YOUR INSTRUCTIONS ::
Restate all of the data below word for word.

Saved data entries
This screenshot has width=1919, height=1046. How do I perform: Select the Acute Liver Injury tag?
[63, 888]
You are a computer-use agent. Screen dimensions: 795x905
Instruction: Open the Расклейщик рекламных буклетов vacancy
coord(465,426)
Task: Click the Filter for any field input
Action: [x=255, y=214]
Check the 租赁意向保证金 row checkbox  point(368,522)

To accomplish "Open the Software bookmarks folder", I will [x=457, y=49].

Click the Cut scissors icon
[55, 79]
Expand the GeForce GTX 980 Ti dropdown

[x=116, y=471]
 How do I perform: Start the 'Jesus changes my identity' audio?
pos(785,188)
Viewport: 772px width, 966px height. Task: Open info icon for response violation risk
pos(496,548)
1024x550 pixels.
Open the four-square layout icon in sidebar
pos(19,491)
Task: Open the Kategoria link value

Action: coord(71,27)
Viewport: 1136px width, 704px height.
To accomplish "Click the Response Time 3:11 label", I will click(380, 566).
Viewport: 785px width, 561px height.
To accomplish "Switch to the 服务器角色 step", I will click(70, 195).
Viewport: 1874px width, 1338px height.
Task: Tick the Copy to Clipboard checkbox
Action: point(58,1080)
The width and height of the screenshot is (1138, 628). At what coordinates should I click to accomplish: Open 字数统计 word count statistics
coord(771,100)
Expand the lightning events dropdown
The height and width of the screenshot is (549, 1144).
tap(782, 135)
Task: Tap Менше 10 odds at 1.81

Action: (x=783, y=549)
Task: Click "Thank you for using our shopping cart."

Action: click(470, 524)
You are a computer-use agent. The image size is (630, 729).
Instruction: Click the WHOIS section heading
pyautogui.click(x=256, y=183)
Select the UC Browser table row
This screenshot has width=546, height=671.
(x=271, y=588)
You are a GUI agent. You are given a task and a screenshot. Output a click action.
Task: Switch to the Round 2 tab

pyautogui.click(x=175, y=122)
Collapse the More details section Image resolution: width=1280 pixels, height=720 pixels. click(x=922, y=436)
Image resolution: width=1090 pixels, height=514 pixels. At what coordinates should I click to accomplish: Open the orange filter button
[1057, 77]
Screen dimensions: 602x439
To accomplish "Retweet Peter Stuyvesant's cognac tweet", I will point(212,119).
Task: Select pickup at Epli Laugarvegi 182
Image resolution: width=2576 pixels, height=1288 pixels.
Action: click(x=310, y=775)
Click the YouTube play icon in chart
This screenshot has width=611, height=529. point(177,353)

YOUR RESPONSE ::
This screenshot has width=1919, height=1046. How do I perform: Select the Acute Liver Injury tag?
[63, 888]
You are a computer-use agent. Screen dimensions: 795x905
Instruction: Open the Расклейщик рекламных буклетов vacancy
coord(465,426)
Task: Click the Filter for any field input
Action: [x=255, y=214]
Check the 租赁意向保证金 row checkbox  point(368,522)

To accomplish "Open the Software bookmarks folder", I will [x=457, y=49].

Click the Cut scissors icon
[55, 79]
Expand the GeForce GTX 980 Ti dropdown

[x=116, y=471]
 How do I perform: Start the 'Jesus changes my identity' audio?
pos(785,188)
Viewport: 772px width, 966px height. Task: Open info icon for response violation risk
pos(496,548)
1024x550 pixels.
Open the four-square layout icon in sidebar
pos(19,491)
Task: Open the Kategoria link value

Action: coord(71,27)
Viewport: 1136px width, 704px height.
To accomplish "Click the Response Time 3:11 label", I will click(380, 566).
Viewport: 785px width, 561px height.
To accomplish "Switch to the 服务器角色 step", I will click(70, 195).
Viewport: 1874px width, 1338px height.
Task: Tick the Copy to Clipboard checkbox
Action: point(58,1080)
The width and height of the screenshot is (1138, 628). At what coordinates should I click to accomplish: Open 字数统计 word count statistics
coord(771,100)
Expand the lightning events dropdown
The height and width of the screenshot is (549, 1144).
tap(782, 135)
Task: Tap Менше 10 odds at 1.81

Action: (x=783, y=549)
Task: Click "Thank you for using our shopping cart."

Action: click(470, 524)
You are a computer-use agent. The image size is (630, 729).
Instruction: Click the WHOIS section heading
pyautogui.click(x=256, y=183)
Select the UC Browser table row
This screenshot has width=546, height=671.
(x=271, y=588)
You are a GUI agent. You are given a task and a screenshot. Output a click action.
Task: Switch to the Round 2 tab

pyautogui.click(x=175, y=122)
Collapse the More details section Image resolution: width=1280 pixels, height=720 pixels. click(x=922, y=436)
Image resolution: width=1090 pixels, height=514 pixels. At what coordinates should I click to accomplish: Open the orange filter button
[1057, 77]
Screen dimensions: 602x439
To accomplish "Retweet Peter Stuyvesant's cognac tweet", I will point(212,119).
Task: Select pickup at Epli Laugarvegi 182
Image resolution: width=2576 pixels, height=1288 pixels.
Action: click(x=310, y=775)
Click the YouTube play icon in chart
This screenshot has width=611, height=529. point(177,353)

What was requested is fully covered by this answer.